[Begin]

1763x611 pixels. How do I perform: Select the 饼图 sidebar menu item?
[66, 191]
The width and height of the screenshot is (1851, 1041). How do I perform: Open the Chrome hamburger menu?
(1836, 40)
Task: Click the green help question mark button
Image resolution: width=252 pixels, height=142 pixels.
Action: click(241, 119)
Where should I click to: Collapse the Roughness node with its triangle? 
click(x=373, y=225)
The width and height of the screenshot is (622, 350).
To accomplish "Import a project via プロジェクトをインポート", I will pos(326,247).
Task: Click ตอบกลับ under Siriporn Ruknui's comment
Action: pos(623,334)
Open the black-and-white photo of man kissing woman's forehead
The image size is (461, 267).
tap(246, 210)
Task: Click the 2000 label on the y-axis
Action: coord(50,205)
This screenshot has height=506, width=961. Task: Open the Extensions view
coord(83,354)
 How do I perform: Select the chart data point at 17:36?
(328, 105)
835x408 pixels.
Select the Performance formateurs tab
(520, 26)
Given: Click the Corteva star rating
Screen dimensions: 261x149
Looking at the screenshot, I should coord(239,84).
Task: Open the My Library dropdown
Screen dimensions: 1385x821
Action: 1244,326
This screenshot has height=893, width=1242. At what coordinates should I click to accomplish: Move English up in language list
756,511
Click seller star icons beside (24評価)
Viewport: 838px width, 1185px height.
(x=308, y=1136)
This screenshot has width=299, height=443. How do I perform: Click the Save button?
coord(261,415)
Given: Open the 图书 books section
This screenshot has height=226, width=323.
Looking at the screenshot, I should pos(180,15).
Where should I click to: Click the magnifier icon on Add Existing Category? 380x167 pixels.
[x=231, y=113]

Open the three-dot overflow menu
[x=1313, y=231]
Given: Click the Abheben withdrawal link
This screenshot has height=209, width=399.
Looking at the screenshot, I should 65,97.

[End]

→ **Objective**
Please revise the items above, replacing each "Screen dimensions" with "Screen size" and leaving everything else unchanged.

→ **Exercise response**
1763x611 pixels. How do I perform: Select the 饼图 sidebar menu item?
[66, 191]
The width and height of the screenshot is (1851, 1041). How do I perform: Open the Chrome hamburger menu?
(1836, 40)
Task: Click the green help question mark button
Image resolution: width=252 pixels, height=142 pixels.
Action: click(241, 119)
Where should I click to: Collapse the Roughness node with its triangle? 
click(x=373, y=225)
The width and height of the screenshot is (622, 350).
To accomplish "Import a project via プロジェクトをインポート", I will pos(326,247).
Task: Click ตอบกลับ under Siriporn Ruknui's comment
Action: pos(623,334)
Open the black-and-white photo of man kissing woman's forehead
The image size is (461, 267).
tap(246, 210)
Task: Click the 2000 label on the y-axis
Action: coord(50,205)
This screenshot has height=506, width=961. Task: Open the Extensions view
coord(83,354)
 How do I perform: Select the chart data point at 17:36?
(328, 105)
835x408 pixels.
Select the Performance formateurs tab
(520, 26)
Given: Click the Corteva star rating
Screen size: 261x149
Looking at the screenshot, I should coord(239,84).
Task: Open the My Library dropdown
Screen size: 1385x821
Action: 1244,326
This screenshot has height=893, width=1242. At what coordinates should I click to accomplish: Move English up in language list
756,511
Click seller star icons beside (24評価)
Viewport: 838px width, 1185px height.
(x=308, y=1136)
This screenshot has width=299, height=443. How do I perform: Click the Save button?
coord(261,415)
Given: Open the 图书 books section
This screenshot has height=226, width=323.
Looking at the screenshot, I should pos(180,15).
Where should I click to: Click the magnifier icon on Add Existing Category? 380x167 pixels.
[x=231, y=113]

Open the three-dot overflow menu
[x=1313, y=231]
Given: Click the Abheben withdrawal link
This screenshot has height=209, width=399.
Looking at the screenshot, I should 65,97.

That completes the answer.